Tasks to carry out>
1. From the article on working moms, copy the passage starting at "In the study" and ending at "by stay-at-home moms.".
2. According to the article on working moms, how much more were U.S. women with working moms paid than those raised by stay-at-home moms?

Kids benefit when mom works outside the home

Kids benefit when mom works outside the home

It’s not uncommon for some working moms to feel guilty for not spending more time with their children, but a recent study shows that being a working mom has economic, educational and social benefits, especially for their daughters.

In the study of 50,000 adults in 25 countries, daughters of working moms completed more years of education, were more likely to be employed and in supervisory roles, and earned higher incomes. The study also showed that women in the U.S. with working moms were paid 23-percent more than those raised by stay-at-home moms.

“Being a mom is 24/7 job, it never ends,” says Joanna Lindell, child psychiatrist with Advocate Children’s Hospital in Park Ridge, Ill. “For those of us given the choice of whether or not to be a stay-at-home mom or work, I believe that the question really shouldn’t be which is better, but rather, which one would leave us more fulfilled. I find that mothers who are themselves satisfied with their roles in life have the most positive impact on their children.”

Whether a mother worked or stayed at home didn’t have as much influence on the careers of sons. Researchers said this was not surprising because men were generally expected to work — but sons of working mothers did spend more time on child care and housework.

Provided material>
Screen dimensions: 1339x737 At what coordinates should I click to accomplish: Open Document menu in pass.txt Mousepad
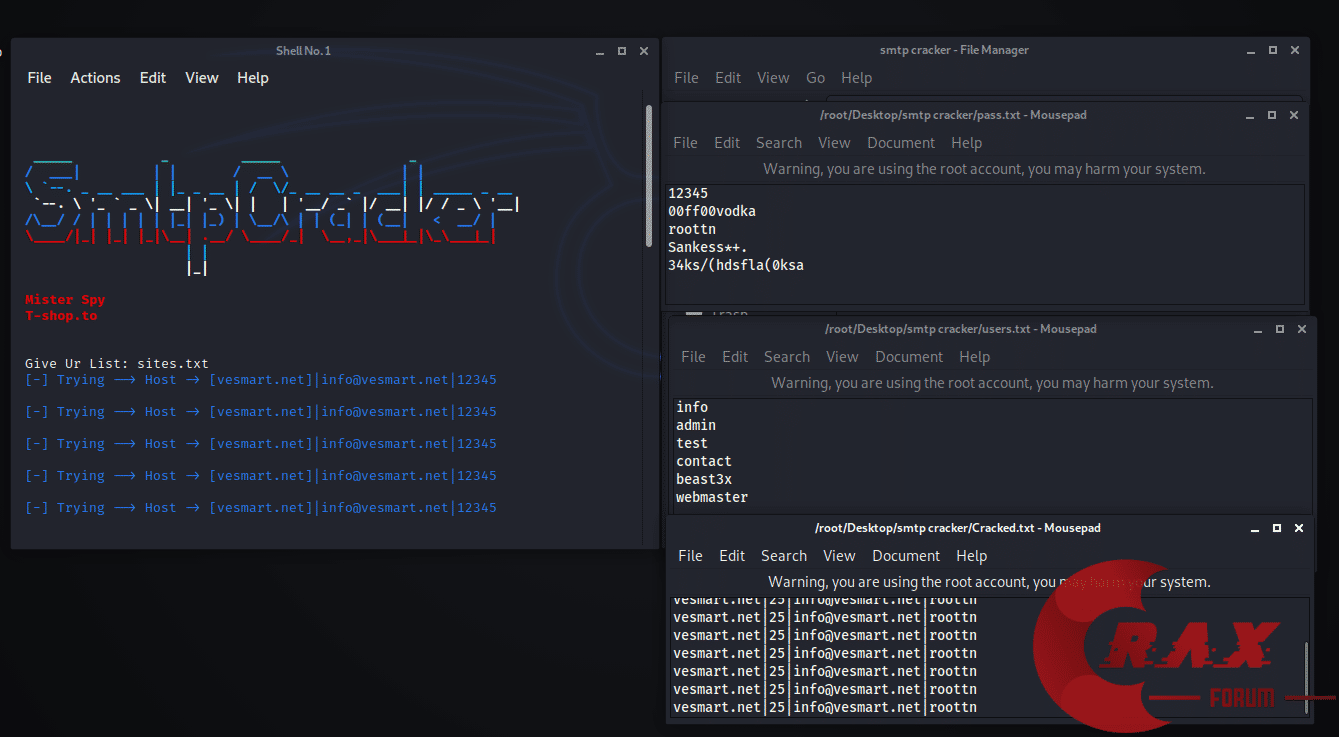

Your responses>
1.
In the study of 50,000 adults in 25 countries, daughters of working moms completed more years of education, were more likely to be employed and in supervisory roles, and earned higher incomes. The study also showed that women in the U.S. with working moms were paid 23-percent more than those raised by stay-at-home moms.

2. 23 percent more.